I set up ZFS on Ubuntu (via fuse) for a storage array at home and it has worked great for almost a year now, despite its 'beta' status. I log in and check the array every once in a while using:
zpool status
Which results in:
NAME STATE READ WRITE CKSUM
media ONLINE 0 0 0
raidz1 ONLINE 0 0 0
sda ONLINE 0 0 0
sdb ONLINE 0 0 0
sdc ONLINE 0 0 0
errors: No known data errors
This is all fine, but I'd like to automate a way to check every once in a while to make sure my pool is error-free.
I have cacti, and zabbix available at my disposal. I suppose I could also write a program that greps that output and if it doesn't find the phrase "No known data errors", send me an email.
However, is there any package already made that does this, or specifications on how I can get some performance metrics from this array?
zpool status -x is the preferred way to check the pools status via a script. Its output is "all pools are healthy" unless there are issues making it a bit easier to use as a test. Otherwise as you get more than one pool your check script and greps will get more complex. So you can setup a cron job to run a script and make sure the status of that is "all pools are healthy" and send out an alert email of the output otherwise.
You could even setup a nagios plugin to do this for you. I'm assuming that zabbix should be extendable in the same ways.
Also make sure you're running zpool scrub regularly....I would set this up in a cron job as well.

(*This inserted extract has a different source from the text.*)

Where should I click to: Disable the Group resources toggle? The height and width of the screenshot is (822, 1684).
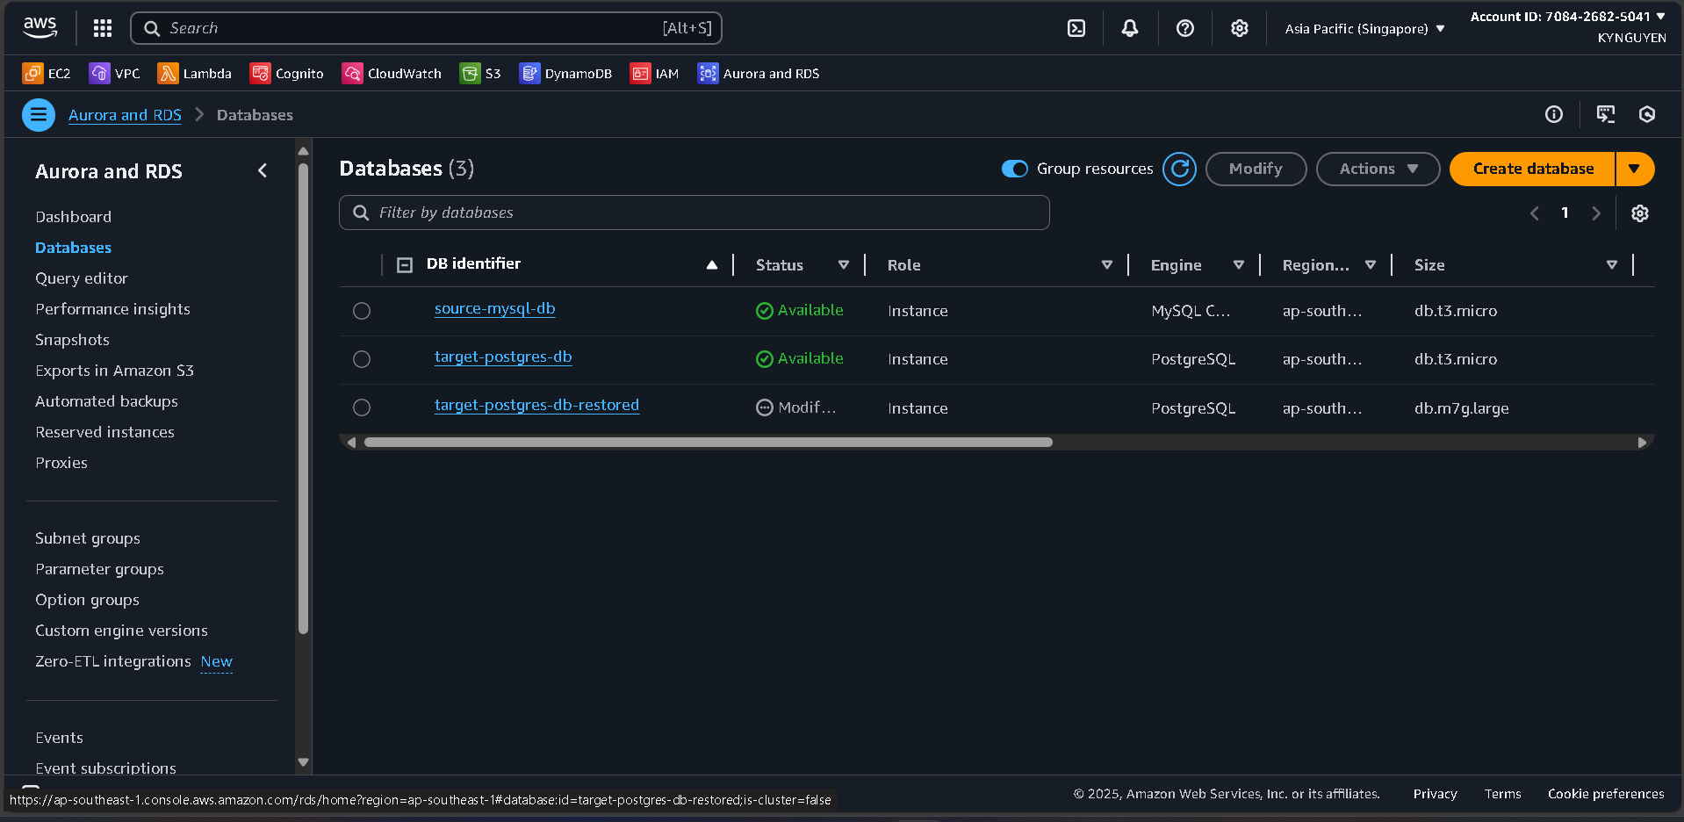point(1014,169)
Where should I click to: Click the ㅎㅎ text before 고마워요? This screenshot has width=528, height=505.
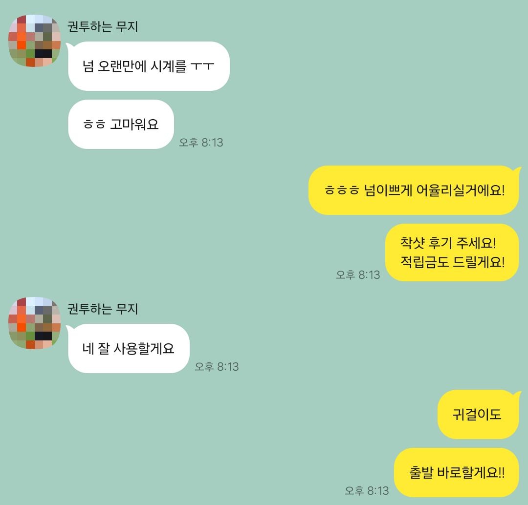(x=94, y=125)
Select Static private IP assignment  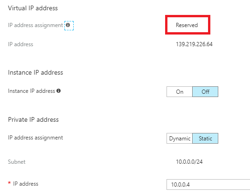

This will detect and correct any issues it finds in the pool in areas of the file system that is not accessed often and can catch and correct issues before they result in any data corruption.
To get performance metrics you can use zpool iostat [seconds between updates] I'm not sure how to tie that into cacti though but I'm sure it's possible.
assuming zabbix and gnu tools... add to zabbix agent daemon config file the following :
UserParameter=zpool.status,zpool status | grep -q "No known data errors" && echo 1 || echo 0
now, in zabbix add an item with key "zpool.status", create a trigger against it (using a function like ".last(0)=0") and you're done - trigger will fire whenever that string is missing from the zpool status output.
this also assumes that 'zpool' will be in the path of the zabbix user, and that this user will be allowed to run zpool. if not, specify full path and use sudo. another catch might be a default shell that doesn't support used syntax, in which case you can either rewrite the userparameter, or force it to use bash.
if possible, also do a iostat -xCzn and grep for any HW or Transport errors on the disks or controller.